--- DOCUMENT TEXT ---
--------------------

Shauna S. Roberts (born September 17, 1956) is an American science fiction author, science writer and medical writer.

==Early life and education==

Shauna S. Roberts was born September 17, 1956, in Beavercreek, Ohio. In addition to Ohio, Roberts has lived in Pennsylvania, Illinois, Iowa, the District of Columbia and New Orleans. She now resides in Riverside, California. She received her B.A. in Anthropology from the University of Pennsylvania in 1977, and her Ph.D. in Anthropology from Northwestern University in 1984. She attended the Clarion Writers Workshop in 2009. She is a current member of the Orange County Science Fiction Club.

==Science and medical writing==
Roberts was editor of the American Association for the Advancement of Science's Guide to Biotechnology Products And Instruments from 1986 to 1989, and wrote for The Journal of NIH Research, from 1989 to 1990.

Her nonfiction works outnumber her fiction credits, which are more recent. She wrote the American Diabetes Association's award-winning patient newsletter, The Diabetes Advisor, during its entire period of publication (1993–1999). She co-authored Basic Demographic Observations on Free-Ranging Rhesus Monkeys (with Donald Stone Sade, Diane Chepko-Sade, Jonathan M. Schneider, and Joan T. Richtsmeier) (1985) and The Commonsense Guide to Weight Loss for People with Diabetes (with Barbara Caleen Hansen) (1999). She has written numerous articles in such venues as Diabetes Forecast, Diabetes Care, Diabetes Self-Management, The Journal of NIH Research, Science, The FASEB Journal, Analytical Chemistry, Modern Drug Discovery, Veterans Health System Journal, Ocular Surgery News, Oncology News International, Caring Today, and The Bark.

==Fiction writing==
Roberts's published short stories include:

- "Slipping Into Love", in the anthology Pleasure of the Heart and Other Stories (2002).
- "Insipid Love Songs", Fables (August 2003).
- "My Father's New Wife", Andromeda Spaceways Inflight Magazine (February/March 2004).

--------------------

--- REQUIRED ACTION 1 ---
In the Shauna S. Roberts article, which university awarded her Ph.D. in Anthropology?
--- REQUIRED ACTION 2 ---
Reproduce the portion of the Shauna S. Roberts article that opens with the words containing "Her nonfiction works" and closes with "and The Bark.".
The records have no connection to the Shauna S. Roberts article.

--------------------

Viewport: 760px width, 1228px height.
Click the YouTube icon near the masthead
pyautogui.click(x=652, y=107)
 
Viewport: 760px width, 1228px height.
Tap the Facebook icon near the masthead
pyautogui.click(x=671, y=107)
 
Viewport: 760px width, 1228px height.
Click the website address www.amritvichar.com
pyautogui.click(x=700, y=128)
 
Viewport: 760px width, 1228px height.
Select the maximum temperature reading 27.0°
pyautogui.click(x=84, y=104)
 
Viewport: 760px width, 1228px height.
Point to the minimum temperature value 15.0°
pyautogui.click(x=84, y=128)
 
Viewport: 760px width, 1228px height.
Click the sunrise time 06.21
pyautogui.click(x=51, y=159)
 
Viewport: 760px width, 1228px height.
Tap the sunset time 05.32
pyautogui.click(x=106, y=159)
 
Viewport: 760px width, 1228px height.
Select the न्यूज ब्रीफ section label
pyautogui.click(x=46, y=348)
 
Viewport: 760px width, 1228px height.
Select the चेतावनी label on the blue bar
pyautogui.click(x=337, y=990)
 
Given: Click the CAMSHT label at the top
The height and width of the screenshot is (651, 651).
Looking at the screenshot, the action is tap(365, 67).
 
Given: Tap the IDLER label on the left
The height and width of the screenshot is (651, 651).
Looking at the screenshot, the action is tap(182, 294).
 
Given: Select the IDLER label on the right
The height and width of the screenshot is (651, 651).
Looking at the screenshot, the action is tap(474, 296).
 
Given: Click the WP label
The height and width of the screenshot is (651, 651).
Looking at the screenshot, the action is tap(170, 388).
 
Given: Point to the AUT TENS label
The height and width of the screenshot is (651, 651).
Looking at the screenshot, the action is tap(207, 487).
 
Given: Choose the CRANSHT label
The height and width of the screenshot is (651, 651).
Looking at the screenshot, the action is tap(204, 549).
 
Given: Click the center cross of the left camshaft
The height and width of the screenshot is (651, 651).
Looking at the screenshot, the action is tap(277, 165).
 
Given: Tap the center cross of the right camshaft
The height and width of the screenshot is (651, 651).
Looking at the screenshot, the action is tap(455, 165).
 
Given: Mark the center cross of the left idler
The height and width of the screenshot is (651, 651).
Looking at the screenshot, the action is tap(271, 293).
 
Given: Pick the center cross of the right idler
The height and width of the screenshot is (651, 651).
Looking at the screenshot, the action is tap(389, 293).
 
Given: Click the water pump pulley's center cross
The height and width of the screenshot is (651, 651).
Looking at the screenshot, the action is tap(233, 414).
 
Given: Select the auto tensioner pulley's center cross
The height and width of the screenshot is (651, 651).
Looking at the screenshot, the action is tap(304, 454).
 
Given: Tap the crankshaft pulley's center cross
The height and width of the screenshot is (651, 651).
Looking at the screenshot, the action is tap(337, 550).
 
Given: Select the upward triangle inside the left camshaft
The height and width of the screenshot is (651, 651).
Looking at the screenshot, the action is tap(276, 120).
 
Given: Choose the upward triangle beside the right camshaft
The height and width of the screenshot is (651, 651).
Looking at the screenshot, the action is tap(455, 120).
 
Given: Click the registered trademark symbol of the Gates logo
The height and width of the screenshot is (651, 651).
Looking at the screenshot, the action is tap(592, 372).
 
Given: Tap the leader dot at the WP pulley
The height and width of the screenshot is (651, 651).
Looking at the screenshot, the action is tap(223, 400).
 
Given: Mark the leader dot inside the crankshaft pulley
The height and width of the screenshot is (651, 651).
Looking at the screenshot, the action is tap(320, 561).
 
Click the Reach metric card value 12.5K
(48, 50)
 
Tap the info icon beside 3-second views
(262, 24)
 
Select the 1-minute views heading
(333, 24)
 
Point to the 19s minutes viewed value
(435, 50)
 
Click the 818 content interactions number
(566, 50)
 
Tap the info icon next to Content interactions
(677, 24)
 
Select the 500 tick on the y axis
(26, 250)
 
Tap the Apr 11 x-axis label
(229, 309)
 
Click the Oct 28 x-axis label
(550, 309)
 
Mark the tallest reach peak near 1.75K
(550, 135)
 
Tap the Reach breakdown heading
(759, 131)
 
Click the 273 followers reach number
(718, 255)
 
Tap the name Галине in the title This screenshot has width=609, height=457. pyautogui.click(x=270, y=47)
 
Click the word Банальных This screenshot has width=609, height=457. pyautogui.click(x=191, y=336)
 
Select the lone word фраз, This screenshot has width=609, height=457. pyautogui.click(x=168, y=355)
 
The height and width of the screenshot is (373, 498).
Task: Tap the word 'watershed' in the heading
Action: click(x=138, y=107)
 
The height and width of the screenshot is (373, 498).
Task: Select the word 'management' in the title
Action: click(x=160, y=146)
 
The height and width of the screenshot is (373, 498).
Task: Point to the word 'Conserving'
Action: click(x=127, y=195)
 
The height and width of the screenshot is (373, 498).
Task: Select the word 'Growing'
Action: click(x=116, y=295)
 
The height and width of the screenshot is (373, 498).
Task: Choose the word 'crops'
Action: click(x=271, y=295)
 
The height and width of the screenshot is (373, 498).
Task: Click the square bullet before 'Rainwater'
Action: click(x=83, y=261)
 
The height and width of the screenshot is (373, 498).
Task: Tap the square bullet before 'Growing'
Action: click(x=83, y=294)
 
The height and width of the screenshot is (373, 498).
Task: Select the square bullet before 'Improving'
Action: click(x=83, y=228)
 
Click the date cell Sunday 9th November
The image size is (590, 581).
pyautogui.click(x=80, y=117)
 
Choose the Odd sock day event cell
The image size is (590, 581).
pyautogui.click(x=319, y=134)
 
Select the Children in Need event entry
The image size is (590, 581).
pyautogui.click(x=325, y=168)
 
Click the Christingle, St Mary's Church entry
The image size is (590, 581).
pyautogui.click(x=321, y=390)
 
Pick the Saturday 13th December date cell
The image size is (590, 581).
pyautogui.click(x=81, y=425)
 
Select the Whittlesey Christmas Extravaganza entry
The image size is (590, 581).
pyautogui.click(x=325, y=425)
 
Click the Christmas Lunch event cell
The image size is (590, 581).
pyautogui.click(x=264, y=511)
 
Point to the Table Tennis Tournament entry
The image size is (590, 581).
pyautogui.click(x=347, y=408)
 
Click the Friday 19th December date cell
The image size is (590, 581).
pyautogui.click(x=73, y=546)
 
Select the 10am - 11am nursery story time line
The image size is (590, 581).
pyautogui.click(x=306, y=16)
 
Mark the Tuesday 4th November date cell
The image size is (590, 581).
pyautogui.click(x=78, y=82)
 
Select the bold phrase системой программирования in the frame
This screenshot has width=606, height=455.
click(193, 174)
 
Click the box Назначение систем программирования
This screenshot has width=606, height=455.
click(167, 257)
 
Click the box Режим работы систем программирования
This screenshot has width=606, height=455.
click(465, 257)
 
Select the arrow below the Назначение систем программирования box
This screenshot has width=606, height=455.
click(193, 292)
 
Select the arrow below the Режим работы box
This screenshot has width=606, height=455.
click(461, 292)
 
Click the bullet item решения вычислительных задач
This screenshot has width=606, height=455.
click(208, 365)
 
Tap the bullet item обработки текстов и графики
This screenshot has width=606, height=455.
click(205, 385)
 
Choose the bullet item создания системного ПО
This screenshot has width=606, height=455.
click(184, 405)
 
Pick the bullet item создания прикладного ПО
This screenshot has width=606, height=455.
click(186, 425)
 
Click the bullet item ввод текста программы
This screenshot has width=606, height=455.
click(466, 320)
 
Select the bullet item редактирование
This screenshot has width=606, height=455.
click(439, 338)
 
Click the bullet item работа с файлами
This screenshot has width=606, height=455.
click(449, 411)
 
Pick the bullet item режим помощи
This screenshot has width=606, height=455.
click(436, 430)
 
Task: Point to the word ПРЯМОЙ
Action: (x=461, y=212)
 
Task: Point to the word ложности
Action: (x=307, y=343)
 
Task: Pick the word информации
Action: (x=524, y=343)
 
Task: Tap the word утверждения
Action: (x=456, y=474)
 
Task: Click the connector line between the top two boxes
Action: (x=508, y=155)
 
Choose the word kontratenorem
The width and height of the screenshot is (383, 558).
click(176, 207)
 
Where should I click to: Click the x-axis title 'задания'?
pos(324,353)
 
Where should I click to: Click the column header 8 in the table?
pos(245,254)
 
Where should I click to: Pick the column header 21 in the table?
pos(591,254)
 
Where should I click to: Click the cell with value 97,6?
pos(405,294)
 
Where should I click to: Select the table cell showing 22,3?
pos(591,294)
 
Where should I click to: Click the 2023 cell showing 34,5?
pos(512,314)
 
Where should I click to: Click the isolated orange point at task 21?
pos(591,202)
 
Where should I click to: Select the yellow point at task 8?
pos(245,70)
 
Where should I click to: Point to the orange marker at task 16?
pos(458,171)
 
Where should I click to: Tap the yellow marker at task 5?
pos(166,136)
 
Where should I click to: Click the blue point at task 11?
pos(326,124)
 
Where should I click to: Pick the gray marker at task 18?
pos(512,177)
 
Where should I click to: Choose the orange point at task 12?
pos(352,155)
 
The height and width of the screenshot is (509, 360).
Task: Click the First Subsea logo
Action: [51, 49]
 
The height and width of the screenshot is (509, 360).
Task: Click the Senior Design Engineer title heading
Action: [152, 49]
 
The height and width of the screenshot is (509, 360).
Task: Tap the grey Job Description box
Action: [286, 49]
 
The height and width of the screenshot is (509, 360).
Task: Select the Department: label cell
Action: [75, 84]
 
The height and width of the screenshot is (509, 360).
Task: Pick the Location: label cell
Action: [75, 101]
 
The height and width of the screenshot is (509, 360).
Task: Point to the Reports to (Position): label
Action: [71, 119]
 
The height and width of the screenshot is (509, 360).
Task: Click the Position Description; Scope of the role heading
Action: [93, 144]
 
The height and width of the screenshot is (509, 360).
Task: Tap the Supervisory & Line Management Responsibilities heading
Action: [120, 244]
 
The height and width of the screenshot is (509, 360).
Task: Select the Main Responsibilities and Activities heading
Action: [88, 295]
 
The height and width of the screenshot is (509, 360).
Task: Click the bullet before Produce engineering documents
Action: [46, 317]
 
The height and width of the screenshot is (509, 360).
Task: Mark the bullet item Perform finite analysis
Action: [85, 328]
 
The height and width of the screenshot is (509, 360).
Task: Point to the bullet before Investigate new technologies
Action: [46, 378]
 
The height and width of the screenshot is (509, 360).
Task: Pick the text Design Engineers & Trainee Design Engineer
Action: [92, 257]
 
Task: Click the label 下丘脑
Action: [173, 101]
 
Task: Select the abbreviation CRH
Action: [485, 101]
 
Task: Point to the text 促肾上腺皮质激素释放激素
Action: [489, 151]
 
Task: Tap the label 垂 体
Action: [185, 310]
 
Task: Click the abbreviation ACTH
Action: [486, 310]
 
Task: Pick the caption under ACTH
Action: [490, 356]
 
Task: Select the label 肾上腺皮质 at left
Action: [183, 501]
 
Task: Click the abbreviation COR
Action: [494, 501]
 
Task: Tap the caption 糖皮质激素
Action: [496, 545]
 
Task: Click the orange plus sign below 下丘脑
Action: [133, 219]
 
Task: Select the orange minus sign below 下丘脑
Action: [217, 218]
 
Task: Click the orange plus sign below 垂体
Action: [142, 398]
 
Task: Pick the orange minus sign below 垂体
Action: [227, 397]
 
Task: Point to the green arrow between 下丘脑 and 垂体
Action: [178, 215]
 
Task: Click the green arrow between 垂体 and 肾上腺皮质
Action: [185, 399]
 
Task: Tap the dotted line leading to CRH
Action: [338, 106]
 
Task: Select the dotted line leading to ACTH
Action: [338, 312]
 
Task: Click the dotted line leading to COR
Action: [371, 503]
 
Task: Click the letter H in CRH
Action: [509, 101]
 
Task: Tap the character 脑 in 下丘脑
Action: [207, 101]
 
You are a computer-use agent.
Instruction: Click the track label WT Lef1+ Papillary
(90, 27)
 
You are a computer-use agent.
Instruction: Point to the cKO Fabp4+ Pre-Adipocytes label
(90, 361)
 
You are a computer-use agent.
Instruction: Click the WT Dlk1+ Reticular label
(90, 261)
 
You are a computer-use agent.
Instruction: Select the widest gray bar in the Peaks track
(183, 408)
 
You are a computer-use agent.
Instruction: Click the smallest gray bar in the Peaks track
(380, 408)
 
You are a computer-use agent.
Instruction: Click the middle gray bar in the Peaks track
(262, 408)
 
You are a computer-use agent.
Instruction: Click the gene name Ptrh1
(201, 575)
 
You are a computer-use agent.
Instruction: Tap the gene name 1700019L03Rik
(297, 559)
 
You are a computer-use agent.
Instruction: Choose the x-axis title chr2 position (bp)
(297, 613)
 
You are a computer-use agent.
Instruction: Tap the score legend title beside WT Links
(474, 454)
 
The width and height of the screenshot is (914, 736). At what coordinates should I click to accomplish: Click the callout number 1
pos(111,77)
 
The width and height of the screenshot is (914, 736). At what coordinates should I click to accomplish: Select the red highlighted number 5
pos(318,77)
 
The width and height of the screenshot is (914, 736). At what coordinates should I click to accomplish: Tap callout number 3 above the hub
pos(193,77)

--------------------

--- TASK RESPONSE 1 ---
Northwestern University

--- TASK RESPONSE 2 ---
Her nonfiction works outnumber her fiction credits, which are more recent. She wrote the American Diabetes Association's award-winning patient newsletter, The Diabetes Advisor, during its entire period of publication (1993–1999). She co-authored Basic Demographic Observations on Free-Ranging Rhesus Monkeys (with Donald Stone Sade, Diane Chepko-Sade, Jonathan M. Schneider, and Joan T. Richtsmeier) (1985) and The Commonsense Guide to Weight Loss for People with Diabetes (with Barbara Caleen Hansen) (1999). She has written numerous articles in such venues as Diabetes Forecast, Diabetes Care, Diabetes Self-Management, The Journal of NIH Research, Science, The FASEB Journal, Analytical Chemistry, Modern Drug Discovery, Veterans Health System Journal, Ocular Surgery News, Oncology News International, Caring Today, and The Bark.